Date

3-2022

Department

School of Music

Degree

Master of Arts in Ethnomusicology (MA)

Chair

George McDow

Keywords

song ownership, seven-note shaped note singing, New Harp of Columbia, old harp singing, socio-musical variation, bi-musicality

Disciplines

Music

Abstract

This project explores the identity and sustainability of the shaped note singing tradition among the community of the Friends of the New Harp of Columbia. A pattern emerged in fieldwork of song ownership, songs that each member considered to be “theirs.” Songs of ownership intertwine with education, preservation, and mediation of multiple realities to provide a link between identity and preservation and between the past, present, and future. The community actively preserves their musical tradition through song ownership. The sustainability and survival of songs of ownership is emphasized in two ways: an emphasis on participation, not performance, and an emphasis on rudiment education.

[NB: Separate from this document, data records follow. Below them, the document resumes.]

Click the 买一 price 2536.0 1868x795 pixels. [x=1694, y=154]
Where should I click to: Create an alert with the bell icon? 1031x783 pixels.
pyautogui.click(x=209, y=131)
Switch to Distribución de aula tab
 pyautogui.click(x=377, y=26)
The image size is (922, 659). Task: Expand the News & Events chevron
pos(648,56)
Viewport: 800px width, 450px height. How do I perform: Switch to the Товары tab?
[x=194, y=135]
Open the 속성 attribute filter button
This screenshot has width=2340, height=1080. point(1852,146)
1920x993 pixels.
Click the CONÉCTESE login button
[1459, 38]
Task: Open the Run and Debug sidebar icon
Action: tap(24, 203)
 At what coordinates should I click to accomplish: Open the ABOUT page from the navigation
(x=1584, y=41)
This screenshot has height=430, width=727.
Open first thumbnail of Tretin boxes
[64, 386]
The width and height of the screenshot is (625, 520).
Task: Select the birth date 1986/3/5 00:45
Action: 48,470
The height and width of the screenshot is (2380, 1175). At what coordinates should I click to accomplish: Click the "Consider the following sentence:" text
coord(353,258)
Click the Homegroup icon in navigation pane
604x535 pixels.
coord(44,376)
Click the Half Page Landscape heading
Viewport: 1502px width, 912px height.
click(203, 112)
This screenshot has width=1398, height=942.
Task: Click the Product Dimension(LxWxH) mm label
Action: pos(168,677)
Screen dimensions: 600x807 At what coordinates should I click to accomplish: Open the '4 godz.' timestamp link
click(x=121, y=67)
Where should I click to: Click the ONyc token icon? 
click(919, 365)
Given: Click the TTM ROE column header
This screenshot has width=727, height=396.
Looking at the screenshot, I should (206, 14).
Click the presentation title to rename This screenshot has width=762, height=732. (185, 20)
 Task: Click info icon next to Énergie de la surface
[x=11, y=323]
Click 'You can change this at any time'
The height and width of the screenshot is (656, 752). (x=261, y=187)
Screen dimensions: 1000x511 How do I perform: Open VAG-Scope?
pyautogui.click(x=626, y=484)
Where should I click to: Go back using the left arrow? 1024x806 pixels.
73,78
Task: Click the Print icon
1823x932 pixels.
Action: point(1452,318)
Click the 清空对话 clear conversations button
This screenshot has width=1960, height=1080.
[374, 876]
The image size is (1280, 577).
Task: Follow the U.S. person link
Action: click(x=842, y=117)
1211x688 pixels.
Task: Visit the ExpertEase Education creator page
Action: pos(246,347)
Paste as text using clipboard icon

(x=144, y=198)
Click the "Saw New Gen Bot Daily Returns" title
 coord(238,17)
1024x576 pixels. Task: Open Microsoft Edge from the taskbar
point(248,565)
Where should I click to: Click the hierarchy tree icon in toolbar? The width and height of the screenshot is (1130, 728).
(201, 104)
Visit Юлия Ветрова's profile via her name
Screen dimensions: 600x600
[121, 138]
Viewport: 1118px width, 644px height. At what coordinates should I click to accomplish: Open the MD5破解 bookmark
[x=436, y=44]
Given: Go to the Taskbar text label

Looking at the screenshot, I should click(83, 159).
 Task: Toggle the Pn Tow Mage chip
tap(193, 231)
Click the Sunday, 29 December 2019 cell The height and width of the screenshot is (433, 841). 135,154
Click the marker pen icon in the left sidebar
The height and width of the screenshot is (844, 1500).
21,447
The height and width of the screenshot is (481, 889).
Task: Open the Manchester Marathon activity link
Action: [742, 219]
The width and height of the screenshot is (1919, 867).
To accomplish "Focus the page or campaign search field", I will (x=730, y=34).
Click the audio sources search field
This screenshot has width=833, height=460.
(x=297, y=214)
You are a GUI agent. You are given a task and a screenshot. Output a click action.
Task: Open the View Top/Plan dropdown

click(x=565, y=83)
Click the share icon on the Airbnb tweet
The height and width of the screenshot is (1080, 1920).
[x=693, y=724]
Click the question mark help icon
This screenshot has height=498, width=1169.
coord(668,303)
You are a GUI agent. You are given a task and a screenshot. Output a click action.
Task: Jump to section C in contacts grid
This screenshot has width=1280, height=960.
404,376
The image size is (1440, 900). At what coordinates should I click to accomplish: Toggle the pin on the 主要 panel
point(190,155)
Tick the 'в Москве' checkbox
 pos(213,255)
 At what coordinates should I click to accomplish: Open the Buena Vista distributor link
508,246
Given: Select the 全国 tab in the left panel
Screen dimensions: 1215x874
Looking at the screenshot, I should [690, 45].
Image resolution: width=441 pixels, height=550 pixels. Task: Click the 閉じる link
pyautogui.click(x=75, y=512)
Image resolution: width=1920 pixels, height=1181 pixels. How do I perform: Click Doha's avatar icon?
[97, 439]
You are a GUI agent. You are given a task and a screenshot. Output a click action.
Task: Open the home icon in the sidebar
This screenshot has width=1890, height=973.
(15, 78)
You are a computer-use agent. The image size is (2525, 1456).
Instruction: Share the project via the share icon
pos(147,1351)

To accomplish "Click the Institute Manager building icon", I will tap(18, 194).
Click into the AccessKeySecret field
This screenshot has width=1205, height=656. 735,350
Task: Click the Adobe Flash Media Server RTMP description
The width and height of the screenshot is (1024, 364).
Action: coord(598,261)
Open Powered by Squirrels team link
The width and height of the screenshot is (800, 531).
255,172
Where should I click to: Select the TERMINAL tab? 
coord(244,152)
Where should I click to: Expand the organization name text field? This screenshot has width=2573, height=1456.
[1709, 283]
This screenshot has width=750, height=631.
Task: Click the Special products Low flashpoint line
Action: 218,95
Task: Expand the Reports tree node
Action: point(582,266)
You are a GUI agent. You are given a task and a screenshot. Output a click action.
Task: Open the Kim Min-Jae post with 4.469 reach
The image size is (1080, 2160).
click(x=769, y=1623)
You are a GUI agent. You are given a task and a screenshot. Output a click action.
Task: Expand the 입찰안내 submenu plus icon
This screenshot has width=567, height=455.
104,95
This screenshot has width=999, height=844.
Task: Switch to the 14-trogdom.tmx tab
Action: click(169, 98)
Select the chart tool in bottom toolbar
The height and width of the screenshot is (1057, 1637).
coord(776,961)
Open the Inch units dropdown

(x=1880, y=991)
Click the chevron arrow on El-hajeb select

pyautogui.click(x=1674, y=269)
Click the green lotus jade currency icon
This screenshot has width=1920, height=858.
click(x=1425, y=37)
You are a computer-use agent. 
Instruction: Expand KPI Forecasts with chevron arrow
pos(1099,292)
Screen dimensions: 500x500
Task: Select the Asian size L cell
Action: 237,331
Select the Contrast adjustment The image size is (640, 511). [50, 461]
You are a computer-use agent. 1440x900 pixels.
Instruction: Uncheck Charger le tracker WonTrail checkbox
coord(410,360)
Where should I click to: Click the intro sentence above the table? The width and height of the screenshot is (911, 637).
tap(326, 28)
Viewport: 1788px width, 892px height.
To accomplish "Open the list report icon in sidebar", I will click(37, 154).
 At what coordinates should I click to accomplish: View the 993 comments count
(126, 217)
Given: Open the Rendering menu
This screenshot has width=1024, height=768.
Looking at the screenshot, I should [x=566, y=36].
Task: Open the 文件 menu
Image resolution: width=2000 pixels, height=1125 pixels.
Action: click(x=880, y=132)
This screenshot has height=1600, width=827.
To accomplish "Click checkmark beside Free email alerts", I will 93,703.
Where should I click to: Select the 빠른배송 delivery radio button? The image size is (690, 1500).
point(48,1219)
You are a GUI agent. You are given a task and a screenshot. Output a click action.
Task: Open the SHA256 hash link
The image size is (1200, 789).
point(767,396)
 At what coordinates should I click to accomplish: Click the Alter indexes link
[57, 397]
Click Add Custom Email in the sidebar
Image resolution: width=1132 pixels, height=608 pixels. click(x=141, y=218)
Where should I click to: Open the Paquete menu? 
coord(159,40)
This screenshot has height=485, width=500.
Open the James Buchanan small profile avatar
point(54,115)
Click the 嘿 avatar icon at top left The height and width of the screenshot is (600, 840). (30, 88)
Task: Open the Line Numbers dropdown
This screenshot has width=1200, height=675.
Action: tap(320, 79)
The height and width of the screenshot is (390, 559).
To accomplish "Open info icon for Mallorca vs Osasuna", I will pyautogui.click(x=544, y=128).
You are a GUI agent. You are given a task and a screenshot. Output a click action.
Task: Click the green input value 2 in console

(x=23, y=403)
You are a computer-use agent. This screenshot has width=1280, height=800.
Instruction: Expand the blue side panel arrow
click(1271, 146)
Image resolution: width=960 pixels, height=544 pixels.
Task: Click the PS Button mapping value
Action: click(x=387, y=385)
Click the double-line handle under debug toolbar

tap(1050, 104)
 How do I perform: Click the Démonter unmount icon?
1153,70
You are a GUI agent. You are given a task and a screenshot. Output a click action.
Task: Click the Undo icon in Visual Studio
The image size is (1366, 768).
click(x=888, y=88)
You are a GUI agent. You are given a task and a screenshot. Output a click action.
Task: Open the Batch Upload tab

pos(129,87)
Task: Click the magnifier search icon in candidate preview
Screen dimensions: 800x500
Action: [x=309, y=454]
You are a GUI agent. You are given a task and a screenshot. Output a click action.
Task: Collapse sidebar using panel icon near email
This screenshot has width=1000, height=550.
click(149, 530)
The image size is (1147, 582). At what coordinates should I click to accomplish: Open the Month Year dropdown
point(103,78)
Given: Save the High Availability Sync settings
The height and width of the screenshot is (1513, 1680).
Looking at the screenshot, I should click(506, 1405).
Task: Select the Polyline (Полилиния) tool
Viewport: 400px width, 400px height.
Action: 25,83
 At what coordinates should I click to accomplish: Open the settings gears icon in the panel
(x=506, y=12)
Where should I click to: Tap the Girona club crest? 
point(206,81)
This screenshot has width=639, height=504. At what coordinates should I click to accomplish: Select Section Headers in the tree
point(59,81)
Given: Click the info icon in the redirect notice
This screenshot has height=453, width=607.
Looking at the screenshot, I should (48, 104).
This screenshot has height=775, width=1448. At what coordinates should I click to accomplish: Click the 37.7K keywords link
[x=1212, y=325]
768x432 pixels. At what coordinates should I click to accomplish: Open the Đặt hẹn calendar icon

Participation and education are ways the old harp community is disrupting the current narrative that exists about mountain music and identity. This “end of the line” narrative of mountain music and identity is problematic because it distances the observer from the tradition, keeping it observed in the past instead of relevantly engaged in the present. A phenomenon of tune variation presented itself in the fieldwork. Hood’s bi-musicality model worked for basic acquisition of harp singing. However, due to the minutia of tune variations within the community, the fact that there is not creative agency to prove fluency per Hood, and the variations were not necessarily set systems but socially predicated variants, a companion model was needed to account for the variants within systems, especially the ones creating sub-cultures and communities. The term chosen for these variations is socio-musical variation.